Restate each record exactly as it was written.
** Opening RECORD EXCERPTS block **
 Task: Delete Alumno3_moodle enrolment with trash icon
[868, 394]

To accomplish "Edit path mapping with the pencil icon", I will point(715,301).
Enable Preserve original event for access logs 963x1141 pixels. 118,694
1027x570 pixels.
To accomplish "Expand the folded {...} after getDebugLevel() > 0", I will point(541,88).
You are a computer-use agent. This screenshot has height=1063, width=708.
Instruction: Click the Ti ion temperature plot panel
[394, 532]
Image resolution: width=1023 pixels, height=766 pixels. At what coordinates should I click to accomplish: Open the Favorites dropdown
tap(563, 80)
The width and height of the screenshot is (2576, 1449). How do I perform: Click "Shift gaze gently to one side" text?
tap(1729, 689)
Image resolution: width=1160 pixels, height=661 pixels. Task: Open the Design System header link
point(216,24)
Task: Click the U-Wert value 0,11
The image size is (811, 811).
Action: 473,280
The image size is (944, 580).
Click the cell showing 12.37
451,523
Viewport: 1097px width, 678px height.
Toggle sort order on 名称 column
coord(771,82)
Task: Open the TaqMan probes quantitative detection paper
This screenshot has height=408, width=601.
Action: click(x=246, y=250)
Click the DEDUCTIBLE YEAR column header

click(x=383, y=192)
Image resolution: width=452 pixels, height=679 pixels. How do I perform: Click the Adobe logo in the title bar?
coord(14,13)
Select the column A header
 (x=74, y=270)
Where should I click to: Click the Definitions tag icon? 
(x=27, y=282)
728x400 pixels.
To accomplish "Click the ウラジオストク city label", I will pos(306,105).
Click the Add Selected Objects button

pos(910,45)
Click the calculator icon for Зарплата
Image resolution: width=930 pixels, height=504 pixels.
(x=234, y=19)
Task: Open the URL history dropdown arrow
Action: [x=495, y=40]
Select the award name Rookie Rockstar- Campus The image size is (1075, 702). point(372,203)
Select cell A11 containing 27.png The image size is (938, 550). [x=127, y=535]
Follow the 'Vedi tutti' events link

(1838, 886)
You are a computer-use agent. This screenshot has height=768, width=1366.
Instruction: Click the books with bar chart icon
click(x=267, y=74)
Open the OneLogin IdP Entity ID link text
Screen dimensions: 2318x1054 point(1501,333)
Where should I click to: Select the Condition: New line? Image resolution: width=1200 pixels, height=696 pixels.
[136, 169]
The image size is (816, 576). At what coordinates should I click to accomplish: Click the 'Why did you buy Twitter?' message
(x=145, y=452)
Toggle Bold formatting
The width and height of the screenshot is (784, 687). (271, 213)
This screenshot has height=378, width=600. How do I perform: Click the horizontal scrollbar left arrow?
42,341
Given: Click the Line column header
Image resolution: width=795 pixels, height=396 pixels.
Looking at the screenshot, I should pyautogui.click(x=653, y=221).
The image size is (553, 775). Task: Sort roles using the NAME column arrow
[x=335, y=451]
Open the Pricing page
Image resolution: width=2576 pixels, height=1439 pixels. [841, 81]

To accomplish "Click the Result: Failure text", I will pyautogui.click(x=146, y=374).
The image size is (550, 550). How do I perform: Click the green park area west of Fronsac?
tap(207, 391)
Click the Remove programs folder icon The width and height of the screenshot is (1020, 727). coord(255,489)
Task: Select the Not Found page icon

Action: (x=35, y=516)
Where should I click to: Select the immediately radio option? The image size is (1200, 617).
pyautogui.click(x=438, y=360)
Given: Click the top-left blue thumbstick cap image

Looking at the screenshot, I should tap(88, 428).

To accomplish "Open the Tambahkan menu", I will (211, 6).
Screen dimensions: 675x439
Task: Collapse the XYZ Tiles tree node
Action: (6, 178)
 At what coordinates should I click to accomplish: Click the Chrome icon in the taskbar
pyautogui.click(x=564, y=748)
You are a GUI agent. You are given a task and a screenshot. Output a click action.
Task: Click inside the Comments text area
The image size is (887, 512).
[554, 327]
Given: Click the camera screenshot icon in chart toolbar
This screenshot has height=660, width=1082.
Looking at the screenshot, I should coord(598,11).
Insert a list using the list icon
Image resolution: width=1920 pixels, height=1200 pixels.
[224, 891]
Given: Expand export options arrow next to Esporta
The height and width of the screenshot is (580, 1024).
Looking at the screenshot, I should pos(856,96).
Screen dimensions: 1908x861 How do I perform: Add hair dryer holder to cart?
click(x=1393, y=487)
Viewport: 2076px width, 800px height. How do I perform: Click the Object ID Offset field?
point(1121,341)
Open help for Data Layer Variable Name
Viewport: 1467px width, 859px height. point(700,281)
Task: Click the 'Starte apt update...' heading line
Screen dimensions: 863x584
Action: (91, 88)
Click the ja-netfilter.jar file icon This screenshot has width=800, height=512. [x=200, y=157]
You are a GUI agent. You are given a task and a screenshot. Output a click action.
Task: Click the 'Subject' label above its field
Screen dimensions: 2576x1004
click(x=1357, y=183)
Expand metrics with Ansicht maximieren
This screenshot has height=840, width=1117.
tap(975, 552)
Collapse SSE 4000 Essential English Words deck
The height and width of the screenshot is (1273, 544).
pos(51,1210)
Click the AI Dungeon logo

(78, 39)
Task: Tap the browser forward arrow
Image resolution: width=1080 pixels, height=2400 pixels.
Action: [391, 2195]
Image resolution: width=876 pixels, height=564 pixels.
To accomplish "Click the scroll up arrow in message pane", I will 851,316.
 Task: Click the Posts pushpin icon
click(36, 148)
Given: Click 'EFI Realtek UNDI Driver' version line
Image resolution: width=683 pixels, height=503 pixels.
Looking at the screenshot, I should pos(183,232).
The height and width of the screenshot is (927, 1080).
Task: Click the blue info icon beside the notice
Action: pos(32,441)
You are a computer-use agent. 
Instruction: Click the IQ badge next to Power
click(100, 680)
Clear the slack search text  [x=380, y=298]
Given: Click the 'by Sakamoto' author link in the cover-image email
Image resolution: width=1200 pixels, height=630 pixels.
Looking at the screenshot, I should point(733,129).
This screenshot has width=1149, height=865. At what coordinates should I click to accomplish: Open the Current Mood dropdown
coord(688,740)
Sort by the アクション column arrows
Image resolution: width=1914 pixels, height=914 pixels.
** Closing RECORD EXCERPTS block **
### ANSWER
 Task: Delete Alumno3_moodle enrolment with trash icon
[868, 394]

To accomplish "Edit path mapping with the pencil icon", I will point(715,301).
Enable Preserve original event for access logs 963x1141 pixels. 118,694
1027x570 pixels.
To accomplish "Expand the folded {...} after getDebugLevel() > 0", I will point(541,88).
You are a computer-use agent. This screenshot has height=1063, width=708.
Instruction: Click the Ti ion temperature plot panel
[394, 532]
Image resolution: width=1023 pixels, height=766 pixels. At what coordinates should I click to accomplish: Open the Favorites dropdown
tap(563, 80)
The width and height of the screenshot is (2576, 1449). How do I perform: Click "Shift gaze gently to one side" text?
tap(1729, 689)
Image resolution: width=1160 pixels, height=661 pixels. Task: Open the Design System header link
point(216,24)
Task: Click the U-Wert value 0,11
The image size is (811, 811).
Action: 473,280
The image size is (944, 580).
Click the cell showing 12.37
451,523
Viewport: 1097px width, 678px height.
Toggle sort order on 名称 column
coord(771,82)
Task: Open the TaqMan probes quantitative detection paper
This screenshot has height=408, width=601.
Action: click(x=246, y=250)
Click the DEDUCTIBLE YEAR column header

click(x=383, y=192)
Image resolution: width=452 pixels, height=679 pixels. How do I perform: Click the Adobe logo in the title bar?
coord(14,13)
Select the column A header
 (x=74, y=270)
Where should I click to: Click the Definitions tag icon? 
(x=27, y=282)
728x400 pixels.
To accomplish "Click the ウラジオストク city label", I will pos(306,105).
Click the Add Selected Objects button

pos(910,45)
Click the calculator icon for Зарплата
Image resolution: width=930 pixels, height=504 pixels.
(x=234, y=19)
Task: Open the URL history dropdown arrow
Action: [x=495, y=40]
Select the award name Rookie Rockstar- Campus The image size is (1075, 702). point(372,203)
Select cell A11 containing 27.png The image size is (938, 550). [x=127, y=535]
Follow the 'Vedi tutti' events link

(1838, 886)
You are a computer-use agent. This screenshot has height=768, width=1366.
Instruction: Click the books with bar chart icon
click(x=267, y=74)
Open the OneLogin IdP Entity ID link text
Screen dimensions: 2318x1054 point(1501,333)
Where should I click to: Select the Condition: New line? Image resolution: width=1200 pixels, height=696 pixels.
[136, 169]
The image size is (816, 576). At what coordinates should I click to accomplish: Click the 'Why did you buy Twitter?' message
(x=145, y=452)
Toggle Bold formatting
The width and height of the screenshot is (784, 687). (271, 213)
This screenshot has height=378, width=600. How do I perform: Click the horizontal scrollbar left arrow?
42,341
Given: Click the Line column header
Image resolution: width=795 pixels, height=396 pixels.
Looking at the screenshot, I should pyautogui.click(x=653, y=221).
The image size is (553, 775). Task: Sort roles using the NAME column arrow
[x=335, y=451]
Open the Pricing page
Image resolution: width=2576 pixels, height=1439 pixels. [841, 81]

To accomplish "Click the Result: Failure text", I will pyautogui.click(x=146, y=374).
The image size is (550, 550). How do I perform: Click the green park area west of Fronsac?
tap(207, 391)
Click the Remove programs folder icon The width and height of the screenshot is (1020, 727). coord(255,489)
Task: Select the Not Found page icon

Action: (x=35, y=516)
Where should I click to: Select the immediately radio option? The image size is (1200, 617).
pyautogui.click(x=438, y=360)
Given: Click the top-left blue thumbstick cap image

Looking at the screenshot, I should tap(88, 428).

To accomplish "Open the Tambahkan menu", I will (211, 6).
Screen dimensions: 675x439
Task: Collapse the XYZ Tiles tree node
Action: (6, 178)
 At what coordinates should I click to accomplish: Click the Chrome icon in the taskbar
pyautogui.click(x=564, y=748)
You are a GUI agent. You are given a task and a screenshot. Output a click action.
Task: Click inside the Comments text area
The image size is (887, 512).
[554, 327]
Given: Click the camera screenshot icon in chart toolbar
This screenshot has height=660, width=1082.
Looking at the screenshot, I should coord(598,11).
Insert a list using the list icon
Image resolution: width=1920 pixels, height=1200 pixels.
[224, 891]
Given: Expand export options arrow next to Esporta
The height and width of the screenshot is (580, 1024).
Looking at the screenshot, I should pos(856,96).
Screen dimensions: 1908x861 How do I perform: Add hair dryer holder to cart?
click(x=1393, y=487)
Viewport: 2076px width, 800px height. How do I perform: Click the Object ID Offset field?
point(1121,341)
Open help for Data Layer Variable Name
Viewport: 1467px width, 859px height. point(700,281)
Task: Click the 'Starte apt update...' heading line
Screen dimensions: 863x584
Action: (91, 88)
Click the ja-netfilter.jar file icon This screenshot has width=800, height=512. [x=200, y=157]
You are a GUI agent. You are given a task and a screenshot. Output a click action.
Task: Click the 'Subject' label above its field
Screen dimensions: 2576x1004
click(x=1357, y=183)
Expand metrics with Ansicht maximieren
This screenshot has height=840, width=1117.
tap(975, 552)
Collapse SSE 4000 Essential English Words deck
The height and width of the screenshot is (1273, 544).
pos(51,1210)
Click the AI Dungeon logo

(78, 39)
Task: Tap the browser forward arrow
Image resolution: width=1080 pixels, height=2400 pixels.
Action: [391, 2195]
Image resolution: width=876 pixels, height=564 pixels.
To accomplish "Click the scroll up arrow in message pane", I will 851,316.
 Task: Click the Posts pushpin icon
click(36, 148)
Given: Click 'EFI Realtek UNDI Driver' version line
Image resolution: width=683 pixels, height=503 pixels.
Looking at the screenshot, I should pos(183,232).
The height and width of the screenshot is (927, 1080).
Task: Click the blue info icon beside the notice
Action: pos(32,441)
You are a computer-use agent. 
Instruction: Click the IQ badge next to Power
click(100, 680)
Clear the slack search text  [x=380, y=298]
Given: Click the 'by Sakamoto' author link in the cover-image email
Image resolution: width=1200 pixels, height=630 pixels.
Looking at the screenshot, I should point(733,129).
This screenshot has width=1149, height=865. At what coordinates should I click to accomplish: Open the Current Mood dropdown
coord(688,740)
Sort by the アクション column arrows
Image resolution: width=1914 pixels, height=914 pixels.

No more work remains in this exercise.